What the task requires: Quote, word for word, every line starting at the line that contains "Image resolution: width=802" and ending with the last line of the records; include both of these lines and no others.

Start of Exercise data

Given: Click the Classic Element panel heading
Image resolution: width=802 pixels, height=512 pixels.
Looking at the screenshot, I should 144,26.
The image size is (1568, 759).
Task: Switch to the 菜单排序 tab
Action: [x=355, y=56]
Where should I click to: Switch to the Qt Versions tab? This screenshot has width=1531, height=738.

End of Exercise data

Answer box:
Image resolution: width=802 pixels, height=512 pixels.
Looking at the screenshot, I should 144,26.
The image size is (1568, 759).
Task: Switch to the 菜单排序 tab
Action: [x=355, y=56]
Where should I click to: Switch to the Qt Versions tab? This screenshot has width=1531, height=738.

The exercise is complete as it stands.